▶
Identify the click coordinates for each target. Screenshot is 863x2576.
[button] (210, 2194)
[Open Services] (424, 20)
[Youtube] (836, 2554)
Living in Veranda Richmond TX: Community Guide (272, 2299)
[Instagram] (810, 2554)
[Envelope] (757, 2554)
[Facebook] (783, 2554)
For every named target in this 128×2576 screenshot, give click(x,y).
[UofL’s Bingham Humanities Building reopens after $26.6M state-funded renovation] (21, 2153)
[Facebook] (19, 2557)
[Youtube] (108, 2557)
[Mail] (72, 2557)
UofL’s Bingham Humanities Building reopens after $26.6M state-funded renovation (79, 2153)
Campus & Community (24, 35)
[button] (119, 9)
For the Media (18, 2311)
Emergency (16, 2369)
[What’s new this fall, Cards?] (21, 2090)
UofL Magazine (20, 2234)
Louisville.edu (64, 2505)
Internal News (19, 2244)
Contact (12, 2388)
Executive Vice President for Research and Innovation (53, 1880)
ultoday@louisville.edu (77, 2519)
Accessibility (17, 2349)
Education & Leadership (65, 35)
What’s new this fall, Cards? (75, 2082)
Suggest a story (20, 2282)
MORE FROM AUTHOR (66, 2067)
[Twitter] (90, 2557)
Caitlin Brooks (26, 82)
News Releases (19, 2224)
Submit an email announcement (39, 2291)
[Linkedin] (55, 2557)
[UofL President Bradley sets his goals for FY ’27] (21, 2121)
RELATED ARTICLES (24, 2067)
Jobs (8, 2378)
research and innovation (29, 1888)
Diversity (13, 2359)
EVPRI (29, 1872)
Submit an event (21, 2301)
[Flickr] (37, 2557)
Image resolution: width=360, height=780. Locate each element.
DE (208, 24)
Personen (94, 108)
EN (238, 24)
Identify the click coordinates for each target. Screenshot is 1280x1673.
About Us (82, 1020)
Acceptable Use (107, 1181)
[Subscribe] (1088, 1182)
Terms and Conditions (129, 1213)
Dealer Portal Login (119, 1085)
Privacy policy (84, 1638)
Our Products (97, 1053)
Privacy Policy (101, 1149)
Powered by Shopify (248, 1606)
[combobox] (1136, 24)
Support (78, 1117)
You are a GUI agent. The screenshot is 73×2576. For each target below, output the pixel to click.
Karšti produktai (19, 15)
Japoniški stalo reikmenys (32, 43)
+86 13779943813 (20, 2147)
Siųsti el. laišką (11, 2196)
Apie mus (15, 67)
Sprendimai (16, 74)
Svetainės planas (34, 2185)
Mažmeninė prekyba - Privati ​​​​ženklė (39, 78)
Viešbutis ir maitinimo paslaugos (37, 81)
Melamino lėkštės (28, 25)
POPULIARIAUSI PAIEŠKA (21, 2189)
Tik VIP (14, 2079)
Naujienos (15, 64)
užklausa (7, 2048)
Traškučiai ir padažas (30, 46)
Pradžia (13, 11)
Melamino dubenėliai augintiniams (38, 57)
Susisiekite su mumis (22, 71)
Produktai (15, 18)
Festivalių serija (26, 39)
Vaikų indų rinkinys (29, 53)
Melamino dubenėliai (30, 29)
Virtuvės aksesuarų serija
◀
Please retype, without any change, the line containing "Viešbutis ir maitinimo paslaugos (37, 81)" and every line after it to the end of the entries above, and only those.

**FINISHED EXERCISE**
Viešbutis ir maitinimo paslaugos (37, 81)
Melamino lėkštės (28, 25)
POPULIARIAUSI PAIEŠKA (21, 2189)
Tik VIP (14, 2079)
Naujienos (15, 64)
užklausa (7, 2048)
Traškučiai ir padažas (30, 46)
Pradžia (13, 11)
Melamino dubenėliai augintiniams (38, 57)
Susisiekite su mumis (22, 71)
Produktai (15, 18)
Festivalių serija (26, 39)
Vaikų indų rinkinys (29, 53)
Melamino dubenėliai (30, 29)
Virtuvės aksesuarų serija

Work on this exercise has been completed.